▶ EXERCISE GOAL: Skip the pictures. Return exactly the lines from the one containing "Image resolution: width=1396" through the end of the entries below.

Pixel coordinate grounding data:
- - - - -

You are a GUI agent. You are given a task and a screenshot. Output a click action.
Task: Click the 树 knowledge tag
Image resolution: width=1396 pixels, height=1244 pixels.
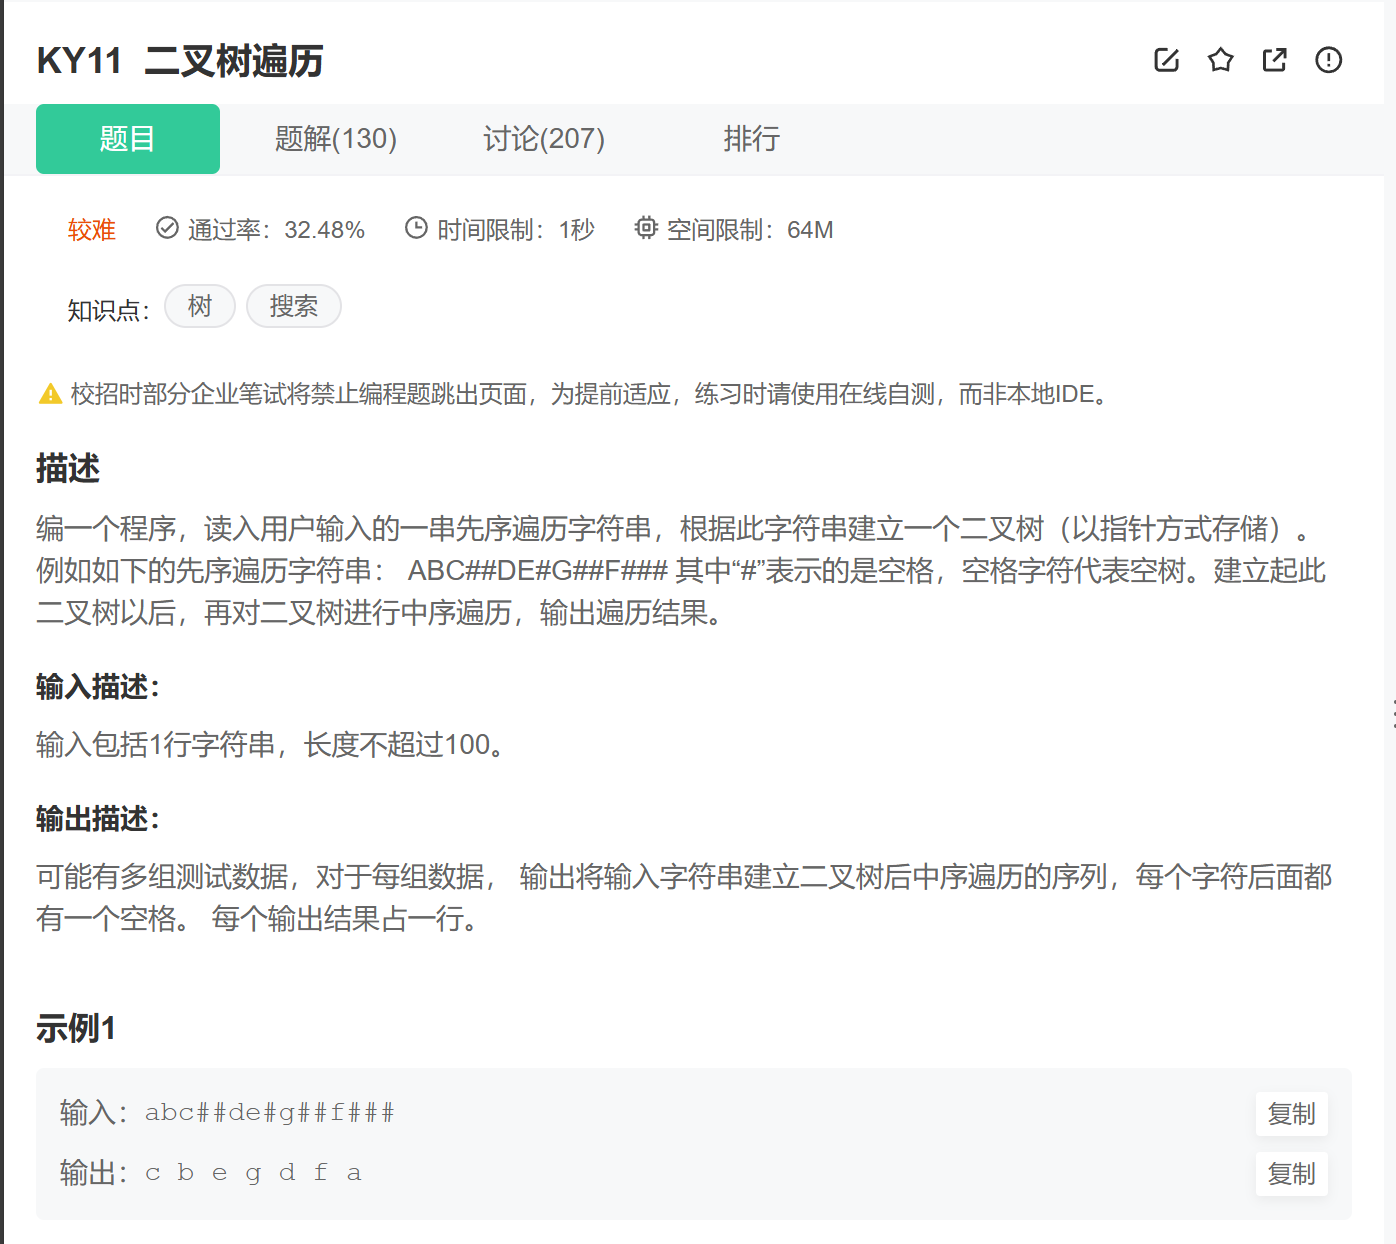point(199,306)
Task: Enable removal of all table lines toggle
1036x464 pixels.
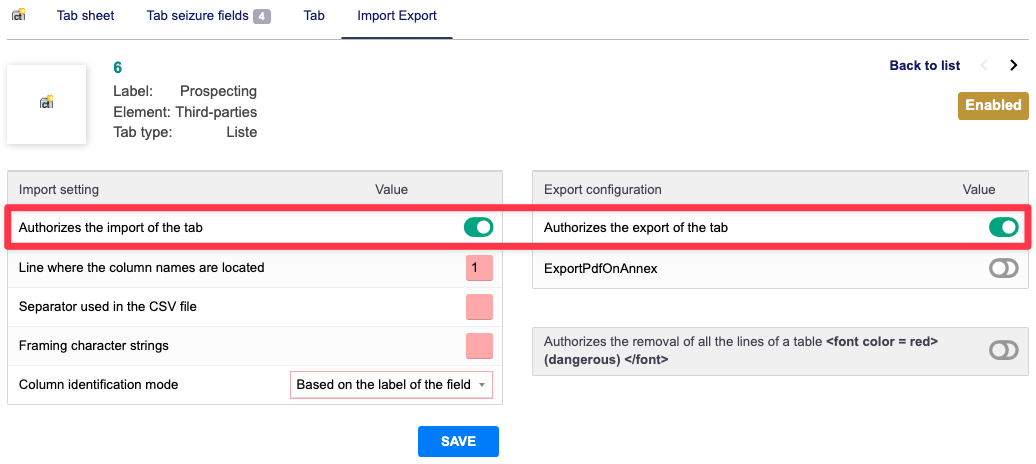Action: click(1003, 350)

- - - - -

▶ REPLY:
Image resolution: width=1396 pixels, height=1244 pixels.
point(199,306)
Task: Enable removal of all table lines toggle
1036x464 pixels.
Action: click(1003, 350)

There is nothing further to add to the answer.